I used leftover lentil salad from yesterday’s recipe

These fast and easy rice paper salad rolls with garlic-peanut sauce are full of fresh veggies and filling lentils. Recipe adapted from Alberta Pulse Growers.

Ingredients

  • 10 rice paper sheets

  • 1 small purple cabbage, thinly sliced

  • 1/2 head red leaf lettuce, washed & pulled apart

  • 1/2 English cucumber, julienned

  • 2 medium carrots, peeled & julienned

  • 1 can (19 oz/540 mL) green lentils, drained & rinsed (yields 2 cups/500 mL cooked lentils)

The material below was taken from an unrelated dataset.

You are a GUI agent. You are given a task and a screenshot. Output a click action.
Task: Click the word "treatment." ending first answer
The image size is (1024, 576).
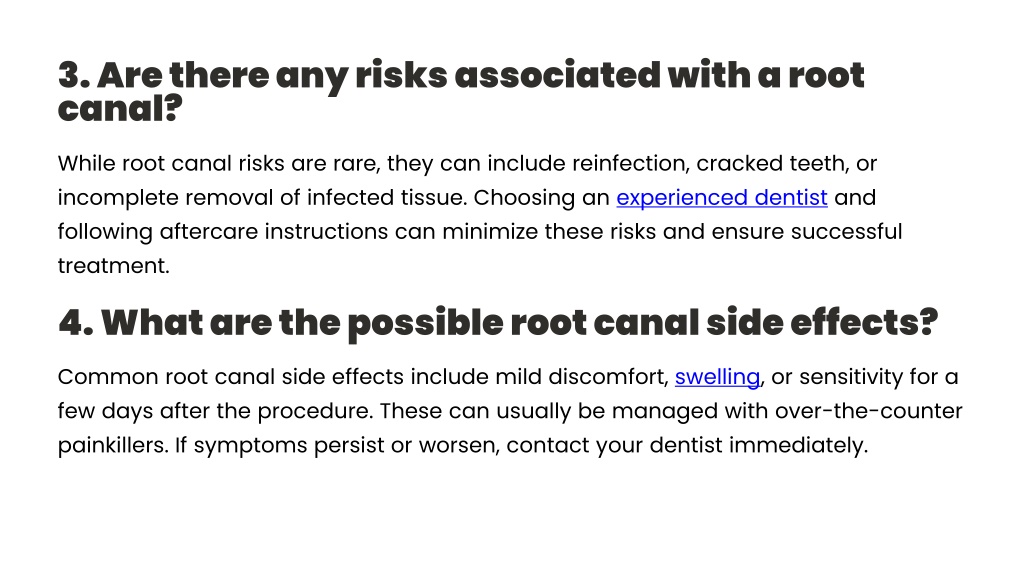(114, 266)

  • 1 medium ripe avocado, pitted & sliced

  • handful cilantro, chopped

Garlic-Peanut Sauce

  • 1/2 cup (125 mL) peanut butter

  • 1 Tbsp (15 mL) soy sauce

  • 1 Tbsp (15 mL) chili garlic sauce

  • juice of 1 lime

  • water (to thin sauce to desired consistency)

Directions

  1. In a small bowl, make peanut sauce by combining peanut butter, soy sauce, chili garlic sauce and lime juice. Add water as desired to thin sauce to your desired consistency. Set aside.

  2. Have all ingredients chopped and ready to go before assembling the salad rolls.

  3. Fill a medium sized bowl with warm water. Take one rice paper, dip it in the water for 5 seconds and then place on a flat surface (ceramic or plastic is better than wood so the rice paper sticks less). In the middle of the bottom third of the rice paper, add cabbage, lettuce, cucumber, carrot, lentils, avocado and cilantro. Fold the bottom of rice paper over filling, then fold the sides, then roll up. Repeat with the remaining rice paper rolls and ingredients.

  4. Enjoy immediately with prepared Garlic-Peanut Sauce or refrigerate salad rolls for up to 3 days for an anytime veggie-packed snack.